CC Paste, aptly named for its semi-solid consistency, is based on mixing negatively-charged therapeutic oligonucleotides with positively-charged chitosan – a natural polymer found in crustacean shells.

Dr. Springate recently completed early proof-of-principle studies of CC Paste for treating prostate and skin (melanoma) cancer – a global market estimated at more than $3 billion annually. Those studies, involving the controlled release of antisense oligonucleotides, yielded more than a 50 per cent reduction in tumours in animal models.

Prior to starting his doctoral studies, Dr. Springate co-founded ARC Pharmaceuticals Inc. to serve as a commercialization vehicle for his research. As President and CEO, Dr. Springate was instrumental in licensing the CC Paste technology from UBC.

ARC is now levering some of the fundamental science behind CC Paste to advance its lead product, known as ARCAD Instillate – a liquid solution composed of fucoidan, a natural polymer derived from sea weed, designed to treat and prevent surgical adhesions.

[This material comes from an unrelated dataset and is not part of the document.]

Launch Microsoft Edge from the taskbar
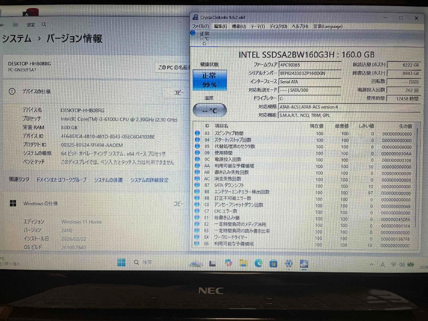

Surgical adhesions, which can leave patients in debilitating pain, result from abnormal healing between adjacent tissues following a surgical procedure. They form due to a complex inflammatory response in which tissues that normally remain separated in the body become physically attached to each other.

As an easily administered liquid product that flows through the surgical area to prevent the formation of adhesions, ARCAD Instillate is targeted to a worldwide market that is expected to top C$1 billion by 2012.